-------- SOURCE PASSAGE --------
Additionally, to test the statistical significance of the results, an unpaired Student’s t test, in which we reject a null hypothesis at the 0.05 level of significance, was performed—the null hypothesis being that the difference between the time-averaged reference MP experiment and the time-averaged SPPT_SPP_SKEB experiment is zero. Statistically significant differences at the 95% confidence level are denoted by square points along lines. All the verification results are the monthly average for the 0000 UTC cycle between 1 and 30 June 2015.
a. Precipitation verification
1) Probabilistic verification of precipitation
(i) AROC
The AROC score, which represents the area between the ROC curve and the no-discrimination line and measures the statistical discrimination (i.e., the ability of the forecast to discriminate among observations) capability of an EPS, is a commonly used metric for verification of probabilistic precipitation forecasts (Mason 1982). It has a range of 0–1, where a score of 1 is attained for a perfect forecast and a score of 0 indicates no skill. Figure 3 shows the AROC score (Figs. 3a–d) of 24-h accumulated precipitation for 0.1-, 10-, 25- and 50-mm thresholds. In comparison with the MP experiment, the SPPT_SPP_SKEB experiment is characterized by quite similar AROC scores for the 0.1-mm threshold (Fig. 3a), and achieves higher AROC scores for the 10- (Fig. 3b), 25- (Fig. 3c), and 50-mm (Fig. 3d) thresholds and for all forecast lead times, indicating that the SPPT_SPP_SKEB experiment is characterized by better statistical discrimination capability and generally produces more accurate forecasts, especially for heavier precipitation (above the 25-mm threshold). The improvements of the discrimination in the SPPT_SPP_SKEB experiment over the MP experiment are statistically significant at the 95% level for most of the forecast lead times and for most of the thresholds, except for the 0.1-mm threshold, where there is a moderately statistically significant (in the 60%–80% level) improvement.
-------- DATA --------
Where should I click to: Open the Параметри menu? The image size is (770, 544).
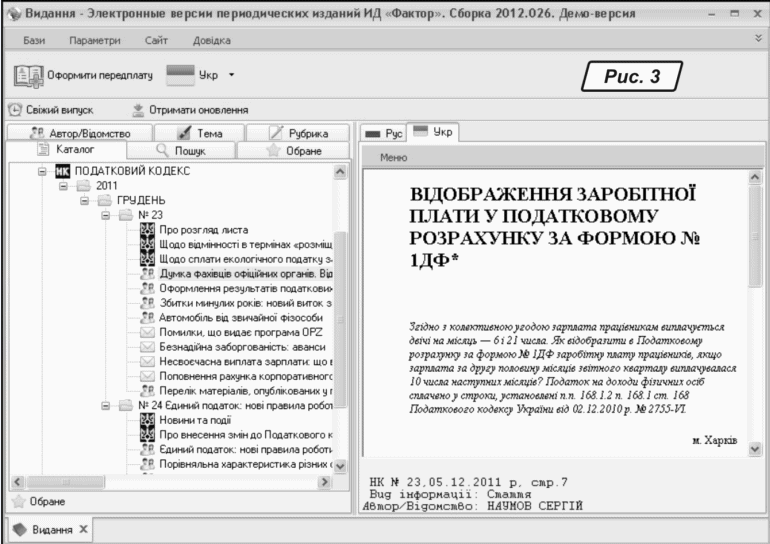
--------
-------- DATA --------
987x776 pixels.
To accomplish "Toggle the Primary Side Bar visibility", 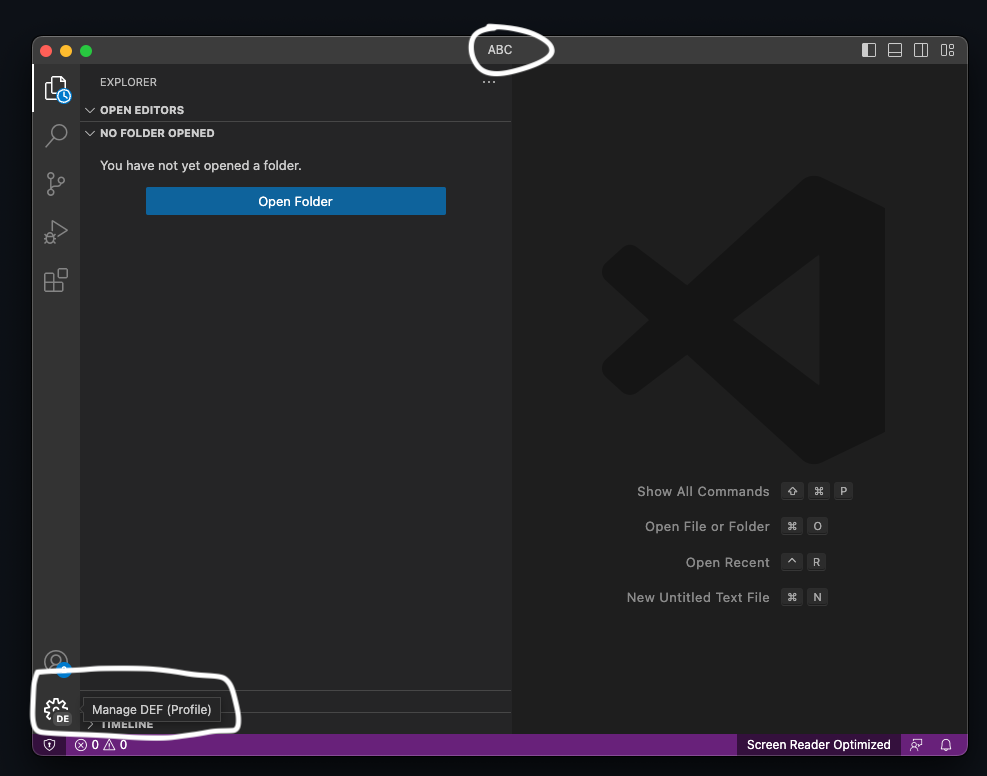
--------
§ **STATED EXERCISE**:
Answer these questions using the forecast verification passage:
1. At what level of significance is the null hypothesis rejected?
2. Which dates do the monthly averaged verification results cover?
3. What AROC score does a perfect forecast attain?

§ **COMPLETE OUTPUT**:
1. The 0.05 level.
2. 1 to 30 June 2015, for the 0000 UTC cycle.
3. A score of 1.